Op 28 september 2014 doet verdachte een tweetal meldingen van ongebruikelijke transacties bij de FIU. Verdachte meldt de betalingen onder de 2011-transactie van bedrijf 3 aan bedrijf 2 die in 2011 heeft plaatsgevonden.8 Verder doet verdachte melding van de betalingen onder de 2011/2012-transacties van bedrijf 4 aan vermoedelijk bedrijf 2.9 Verdachte stelt in beide meldingen dat zij aanleiding heeft om te veronderstellen dat de gemelde transacties verband kunnen houden met witwassen.

Voor de 2011-transactie meldt verdachte dat het vermoeden bestaat dat (een deel van) het betaalde bedrag is terechtgekomen bij Oezbeekse functionarissen om hen te bewegen de licentie aan bedrijf 4 te verstrekken gezien:

- de snelheid waarmee de licentie is verkregen (één maand);

- het bedrag dat hiervoor is betaald, maar dat (gedeeltelijk) niet verklaarbaar is;

- de nauwe betrokkenheid van (familie van) Oezbeekse functionarissen;

- de geruchten van betrokkenheid van bedrijf 2 bij omkopingsschandalen;

- het ontdekken van meer ongebruikelijke transacties met bedrijf 2.

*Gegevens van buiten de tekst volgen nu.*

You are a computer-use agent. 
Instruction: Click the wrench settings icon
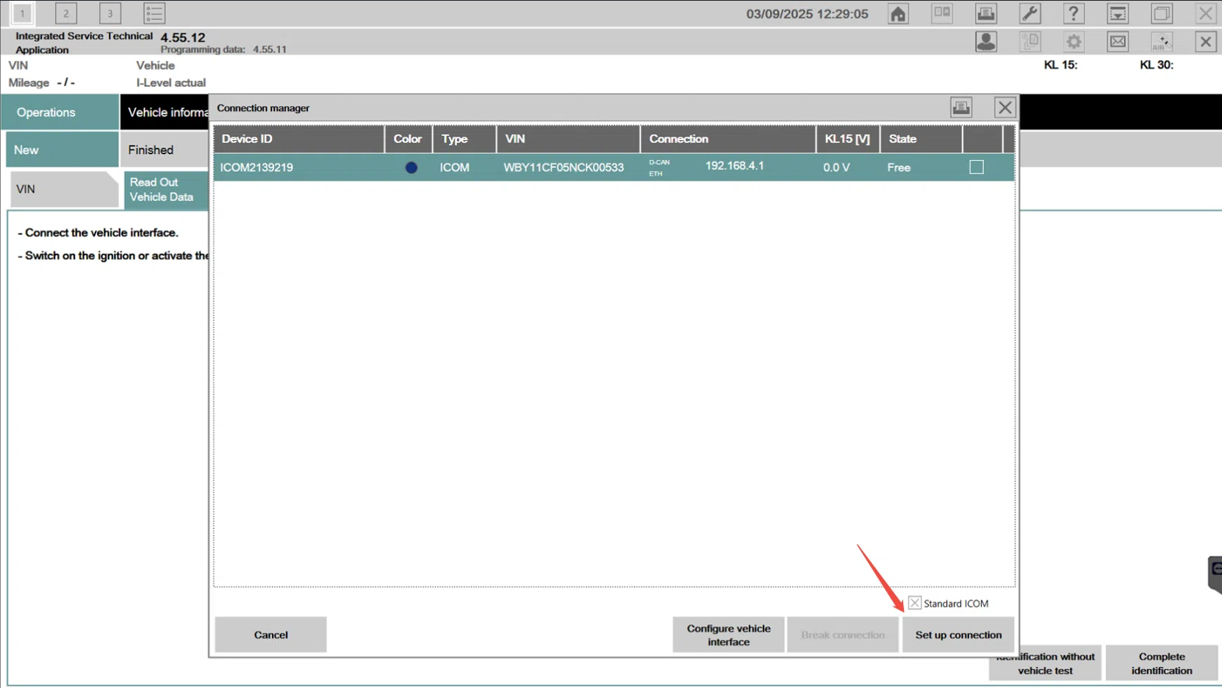pyautogui.click(x=1029, y=14)
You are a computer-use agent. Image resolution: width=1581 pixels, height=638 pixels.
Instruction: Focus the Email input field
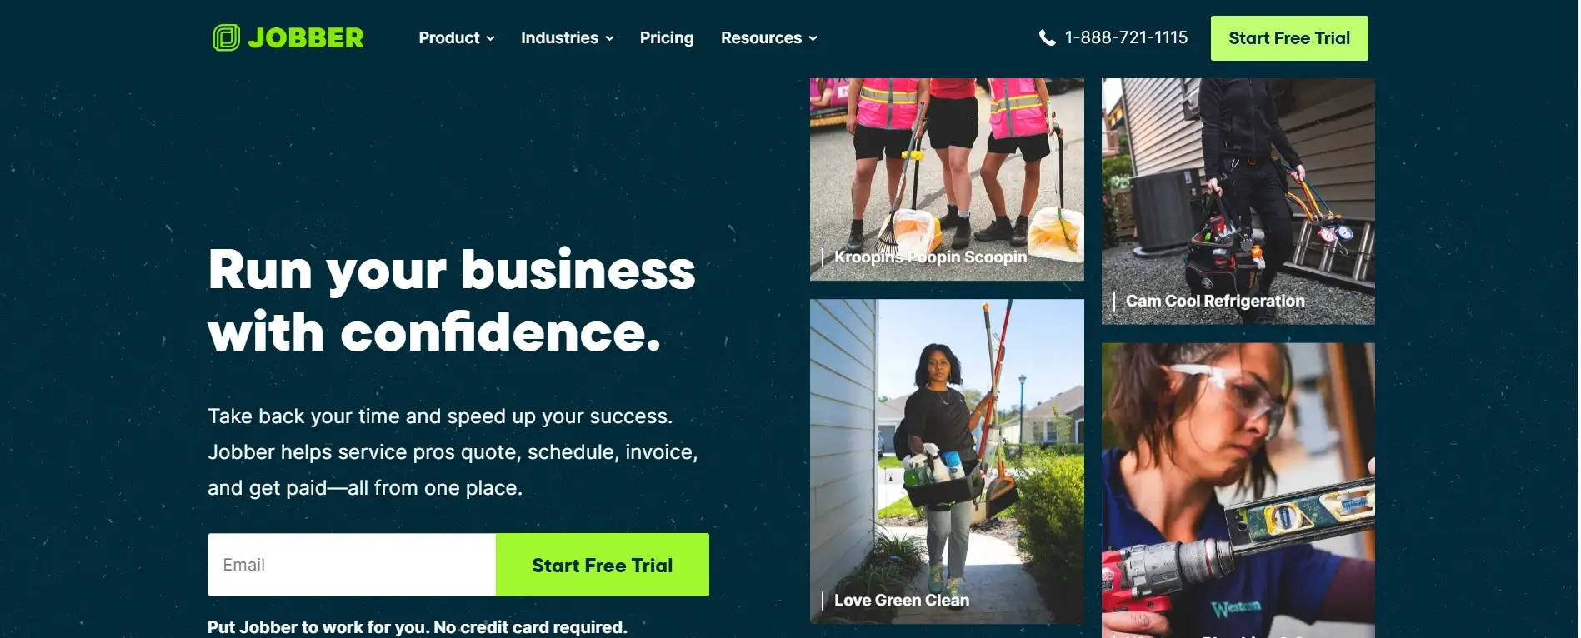pyautogui.click(x=352, y=565)
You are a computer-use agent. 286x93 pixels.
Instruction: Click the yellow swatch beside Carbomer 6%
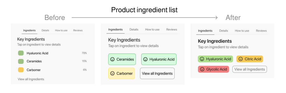[21, 70]
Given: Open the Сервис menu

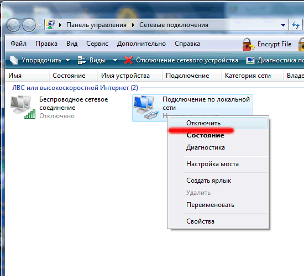Looking at the screenshot, I should pyautogui.click(x=97, y=44).
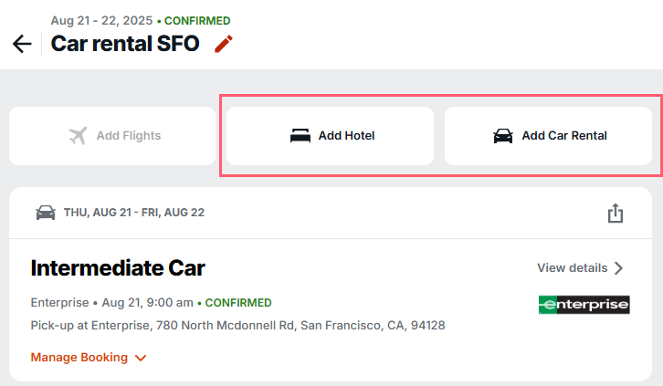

Voor de 2011/2012-transacties meldt verdachte dat deze mogelijk te maken hebben met de omkoping van bedrijf 2 gezien:

- de verschillende geruchten van omkoping ten aanzien van bedrijf 2;

- de lopende corruptieonderzoeken;

- de verhullende wijze waarop beide transacties zijn vormgegeven;

- het feit dat er geen prestaties vanuit bedrijf 2 tegenover de betalingen lijken te hebben gestaan.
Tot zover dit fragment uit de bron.